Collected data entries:

((

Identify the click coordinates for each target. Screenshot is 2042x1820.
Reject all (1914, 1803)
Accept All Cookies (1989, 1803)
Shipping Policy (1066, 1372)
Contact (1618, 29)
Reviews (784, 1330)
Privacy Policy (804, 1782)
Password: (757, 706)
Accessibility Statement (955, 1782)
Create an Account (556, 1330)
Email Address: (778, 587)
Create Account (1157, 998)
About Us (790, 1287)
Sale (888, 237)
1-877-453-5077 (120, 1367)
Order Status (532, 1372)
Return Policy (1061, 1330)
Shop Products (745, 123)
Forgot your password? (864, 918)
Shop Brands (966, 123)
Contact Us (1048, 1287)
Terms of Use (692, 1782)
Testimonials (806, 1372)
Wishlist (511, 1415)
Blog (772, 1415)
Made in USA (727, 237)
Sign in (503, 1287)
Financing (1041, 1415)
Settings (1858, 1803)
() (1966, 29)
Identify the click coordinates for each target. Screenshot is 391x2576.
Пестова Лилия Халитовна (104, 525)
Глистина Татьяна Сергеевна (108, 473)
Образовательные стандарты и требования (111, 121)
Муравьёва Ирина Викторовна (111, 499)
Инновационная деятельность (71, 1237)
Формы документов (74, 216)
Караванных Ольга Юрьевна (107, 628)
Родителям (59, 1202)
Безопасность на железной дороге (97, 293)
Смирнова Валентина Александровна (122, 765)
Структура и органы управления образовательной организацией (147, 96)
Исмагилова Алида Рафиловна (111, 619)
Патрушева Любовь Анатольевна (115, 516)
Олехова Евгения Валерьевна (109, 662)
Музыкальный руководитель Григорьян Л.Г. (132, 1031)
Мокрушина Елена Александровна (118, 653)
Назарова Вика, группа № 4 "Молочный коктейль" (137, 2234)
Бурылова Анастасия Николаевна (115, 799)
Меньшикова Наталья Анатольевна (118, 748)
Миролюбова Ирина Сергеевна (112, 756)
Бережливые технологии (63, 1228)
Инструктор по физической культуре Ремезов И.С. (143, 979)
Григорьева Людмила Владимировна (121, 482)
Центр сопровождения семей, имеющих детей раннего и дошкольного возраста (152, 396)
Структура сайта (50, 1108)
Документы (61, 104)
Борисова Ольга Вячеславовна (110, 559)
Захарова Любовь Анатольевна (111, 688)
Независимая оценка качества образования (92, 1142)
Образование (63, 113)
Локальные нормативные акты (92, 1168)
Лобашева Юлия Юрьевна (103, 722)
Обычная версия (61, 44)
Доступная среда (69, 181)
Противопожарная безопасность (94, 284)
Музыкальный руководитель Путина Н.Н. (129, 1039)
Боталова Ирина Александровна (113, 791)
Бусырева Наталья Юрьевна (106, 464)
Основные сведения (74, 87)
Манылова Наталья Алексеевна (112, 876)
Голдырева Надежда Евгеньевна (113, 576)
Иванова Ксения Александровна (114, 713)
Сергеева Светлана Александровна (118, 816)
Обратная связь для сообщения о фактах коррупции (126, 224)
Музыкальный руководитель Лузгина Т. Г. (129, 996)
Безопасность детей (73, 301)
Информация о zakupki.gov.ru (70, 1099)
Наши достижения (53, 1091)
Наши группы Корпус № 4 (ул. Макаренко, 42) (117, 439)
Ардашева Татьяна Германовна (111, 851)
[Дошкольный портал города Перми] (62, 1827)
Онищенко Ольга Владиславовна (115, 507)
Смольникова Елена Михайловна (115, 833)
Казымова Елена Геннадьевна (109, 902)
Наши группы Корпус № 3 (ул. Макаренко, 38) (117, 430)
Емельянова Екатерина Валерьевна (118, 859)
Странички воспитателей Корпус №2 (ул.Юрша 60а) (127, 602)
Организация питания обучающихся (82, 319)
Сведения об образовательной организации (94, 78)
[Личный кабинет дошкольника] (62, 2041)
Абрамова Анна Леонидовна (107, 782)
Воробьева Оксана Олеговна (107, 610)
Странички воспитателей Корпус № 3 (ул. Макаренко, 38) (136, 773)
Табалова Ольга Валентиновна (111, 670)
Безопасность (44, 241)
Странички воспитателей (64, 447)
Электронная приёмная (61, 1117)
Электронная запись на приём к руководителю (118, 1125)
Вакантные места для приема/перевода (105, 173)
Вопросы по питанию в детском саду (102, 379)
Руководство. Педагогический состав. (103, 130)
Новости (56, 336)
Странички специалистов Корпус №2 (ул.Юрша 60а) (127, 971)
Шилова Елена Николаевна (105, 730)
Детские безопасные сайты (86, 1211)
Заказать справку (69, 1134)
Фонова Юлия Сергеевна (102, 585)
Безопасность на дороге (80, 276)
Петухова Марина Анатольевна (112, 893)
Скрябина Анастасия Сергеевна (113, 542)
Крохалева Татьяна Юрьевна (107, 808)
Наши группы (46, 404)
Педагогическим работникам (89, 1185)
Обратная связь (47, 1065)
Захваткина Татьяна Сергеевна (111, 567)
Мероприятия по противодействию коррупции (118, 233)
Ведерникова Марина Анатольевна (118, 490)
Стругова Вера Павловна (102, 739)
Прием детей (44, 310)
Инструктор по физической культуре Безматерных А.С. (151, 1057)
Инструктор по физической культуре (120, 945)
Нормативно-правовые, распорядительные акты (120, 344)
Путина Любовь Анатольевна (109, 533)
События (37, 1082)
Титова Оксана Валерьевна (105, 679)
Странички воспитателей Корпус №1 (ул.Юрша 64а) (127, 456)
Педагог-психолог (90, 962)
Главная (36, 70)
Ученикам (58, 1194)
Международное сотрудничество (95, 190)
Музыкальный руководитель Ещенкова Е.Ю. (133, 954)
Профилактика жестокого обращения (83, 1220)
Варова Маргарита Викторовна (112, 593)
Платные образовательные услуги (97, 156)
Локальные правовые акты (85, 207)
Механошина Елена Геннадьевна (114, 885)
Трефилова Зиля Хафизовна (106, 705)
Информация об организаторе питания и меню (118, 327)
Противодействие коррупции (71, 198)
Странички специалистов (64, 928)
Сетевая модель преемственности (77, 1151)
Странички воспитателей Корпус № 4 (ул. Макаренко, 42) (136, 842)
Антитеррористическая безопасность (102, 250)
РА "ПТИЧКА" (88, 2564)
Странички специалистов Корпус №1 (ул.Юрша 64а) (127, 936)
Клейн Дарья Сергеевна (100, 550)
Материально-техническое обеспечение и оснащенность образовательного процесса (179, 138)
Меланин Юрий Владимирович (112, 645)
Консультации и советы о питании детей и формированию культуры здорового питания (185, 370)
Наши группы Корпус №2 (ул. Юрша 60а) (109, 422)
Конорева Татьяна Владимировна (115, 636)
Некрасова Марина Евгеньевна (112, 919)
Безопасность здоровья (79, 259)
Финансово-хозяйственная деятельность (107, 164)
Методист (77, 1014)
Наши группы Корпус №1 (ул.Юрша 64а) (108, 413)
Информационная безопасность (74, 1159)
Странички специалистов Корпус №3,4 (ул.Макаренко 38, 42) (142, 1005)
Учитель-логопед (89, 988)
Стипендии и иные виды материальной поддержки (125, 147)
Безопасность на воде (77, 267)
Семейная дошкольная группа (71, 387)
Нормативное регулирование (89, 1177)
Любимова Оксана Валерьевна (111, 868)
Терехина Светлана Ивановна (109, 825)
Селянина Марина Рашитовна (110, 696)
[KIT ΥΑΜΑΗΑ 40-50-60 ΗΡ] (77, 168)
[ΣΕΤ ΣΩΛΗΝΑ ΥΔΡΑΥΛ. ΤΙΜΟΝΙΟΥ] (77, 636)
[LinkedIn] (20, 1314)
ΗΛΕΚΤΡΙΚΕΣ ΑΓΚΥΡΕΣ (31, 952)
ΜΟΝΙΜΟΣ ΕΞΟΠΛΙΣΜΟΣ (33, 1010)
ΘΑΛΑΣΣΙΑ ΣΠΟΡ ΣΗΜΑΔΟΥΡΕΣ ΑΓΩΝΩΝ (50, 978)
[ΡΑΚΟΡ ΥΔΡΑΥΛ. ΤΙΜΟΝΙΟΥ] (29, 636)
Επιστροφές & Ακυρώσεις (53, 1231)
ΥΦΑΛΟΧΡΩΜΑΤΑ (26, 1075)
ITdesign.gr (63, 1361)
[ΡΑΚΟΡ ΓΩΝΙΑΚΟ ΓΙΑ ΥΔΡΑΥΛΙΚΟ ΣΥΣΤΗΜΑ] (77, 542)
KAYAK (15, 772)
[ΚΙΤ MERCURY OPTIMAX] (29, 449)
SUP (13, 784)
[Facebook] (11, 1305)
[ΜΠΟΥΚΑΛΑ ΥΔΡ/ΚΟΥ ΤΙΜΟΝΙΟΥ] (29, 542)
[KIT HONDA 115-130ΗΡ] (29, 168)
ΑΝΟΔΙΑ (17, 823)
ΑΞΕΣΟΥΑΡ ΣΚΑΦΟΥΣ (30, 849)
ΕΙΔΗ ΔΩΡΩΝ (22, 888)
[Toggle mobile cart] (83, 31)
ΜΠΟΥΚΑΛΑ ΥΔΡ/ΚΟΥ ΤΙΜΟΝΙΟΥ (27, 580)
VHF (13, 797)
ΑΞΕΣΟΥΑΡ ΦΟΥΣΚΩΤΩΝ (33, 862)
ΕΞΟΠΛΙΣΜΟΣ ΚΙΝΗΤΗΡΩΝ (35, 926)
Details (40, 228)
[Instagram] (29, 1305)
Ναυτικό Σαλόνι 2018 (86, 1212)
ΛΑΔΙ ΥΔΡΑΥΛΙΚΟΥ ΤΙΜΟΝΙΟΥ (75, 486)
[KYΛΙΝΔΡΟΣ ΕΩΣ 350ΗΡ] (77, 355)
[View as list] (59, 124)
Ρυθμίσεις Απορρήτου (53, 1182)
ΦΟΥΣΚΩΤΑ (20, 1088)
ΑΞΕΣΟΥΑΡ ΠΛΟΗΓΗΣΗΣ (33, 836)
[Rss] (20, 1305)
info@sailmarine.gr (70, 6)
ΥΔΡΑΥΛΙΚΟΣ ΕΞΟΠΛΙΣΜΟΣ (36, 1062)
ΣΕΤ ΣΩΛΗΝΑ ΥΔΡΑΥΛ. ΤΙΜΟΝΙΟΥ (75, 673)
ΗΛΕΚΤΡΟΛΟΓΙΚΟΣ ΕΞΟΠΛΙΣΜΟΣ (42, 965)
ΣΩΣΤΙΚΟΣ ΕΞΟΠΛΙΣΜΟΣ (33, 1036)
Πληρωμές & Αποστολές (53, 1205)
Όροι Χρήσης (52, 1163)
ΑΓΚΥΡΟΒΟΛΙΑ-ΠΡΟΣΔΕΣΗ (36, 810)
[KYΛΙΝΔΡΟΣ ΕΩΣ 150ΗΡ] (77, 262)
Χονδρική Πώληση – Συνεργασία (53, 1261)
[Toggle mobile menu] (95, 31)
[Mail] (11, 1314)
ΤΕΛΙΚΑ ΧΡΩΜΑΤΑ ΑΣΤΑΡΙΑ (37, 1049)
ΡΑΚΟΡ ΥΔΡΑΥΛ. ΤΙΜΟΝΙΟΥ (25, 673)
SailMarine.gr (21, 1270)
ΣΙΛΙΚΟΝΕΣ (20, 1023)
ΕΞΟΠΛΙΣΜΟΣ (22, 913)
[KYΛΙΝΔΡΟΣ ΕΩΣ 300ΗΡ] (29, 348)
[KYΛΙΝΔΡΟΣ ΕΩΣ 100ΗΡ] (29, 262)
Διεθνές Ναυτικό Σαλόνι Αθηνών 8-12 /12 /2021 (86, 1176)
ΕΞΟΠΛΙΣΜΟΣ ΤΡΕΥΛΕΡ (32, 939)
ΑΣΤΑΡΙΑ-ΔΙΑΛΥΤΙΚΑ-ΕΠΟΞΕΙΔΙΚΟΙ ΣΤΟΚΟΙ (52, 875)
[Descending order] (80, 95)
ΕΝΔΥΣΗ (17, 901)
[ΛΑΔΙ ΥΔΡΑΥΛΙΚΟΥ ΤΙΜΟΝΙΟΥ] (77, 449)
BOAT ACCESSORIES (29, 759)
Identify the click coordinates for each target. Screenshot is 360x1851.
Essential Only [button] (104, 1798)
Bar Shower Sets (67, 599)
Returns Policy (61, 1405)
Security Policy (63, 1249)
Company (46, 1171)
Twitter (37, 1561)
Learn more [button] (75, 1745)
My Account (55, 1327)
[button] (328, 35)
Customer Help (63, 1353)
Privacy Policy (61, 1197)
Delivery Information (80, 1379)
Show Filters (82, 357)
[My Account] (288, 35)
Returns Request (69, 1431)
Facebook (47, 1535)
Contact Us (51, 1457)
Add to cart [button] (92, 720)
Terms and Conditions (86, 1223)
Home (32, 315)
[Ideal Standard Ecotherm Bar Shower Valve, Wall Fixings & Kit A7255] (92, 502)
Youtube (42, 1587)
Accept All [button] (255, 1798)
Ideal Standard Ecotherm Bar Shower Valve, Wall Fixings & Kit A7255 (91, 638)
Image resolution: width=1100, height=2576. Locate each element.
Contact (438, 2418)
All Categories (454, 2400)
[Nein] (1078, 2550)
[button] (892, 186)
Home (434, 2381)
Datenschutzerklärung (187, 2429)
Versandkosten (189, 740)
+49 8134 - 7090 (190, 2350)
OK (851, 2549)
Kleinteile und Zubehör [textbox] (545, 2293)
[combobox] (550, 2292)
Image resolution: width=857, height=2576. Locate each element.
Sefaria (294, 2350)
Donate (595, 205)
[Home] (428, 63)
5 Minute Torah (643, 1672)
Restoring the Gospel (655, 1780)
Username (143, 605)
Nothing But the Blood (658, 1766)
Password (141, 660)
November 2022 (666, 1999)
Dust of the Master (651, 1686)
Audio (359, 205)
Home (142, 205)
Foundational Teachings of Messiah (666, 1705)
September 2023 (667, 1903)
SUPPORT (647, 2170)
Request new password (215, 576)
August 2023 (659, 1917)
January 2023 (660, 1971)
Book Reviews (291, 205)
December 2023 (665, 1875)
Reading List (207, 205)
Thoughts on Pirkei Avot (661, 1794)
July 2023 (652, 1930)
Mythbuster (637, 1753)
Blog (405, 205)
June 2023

))

ACTION ITEM: Your answer must be a single number, the count of lines in the data that hold the string "Марина".

YOUR RESPONSE: 4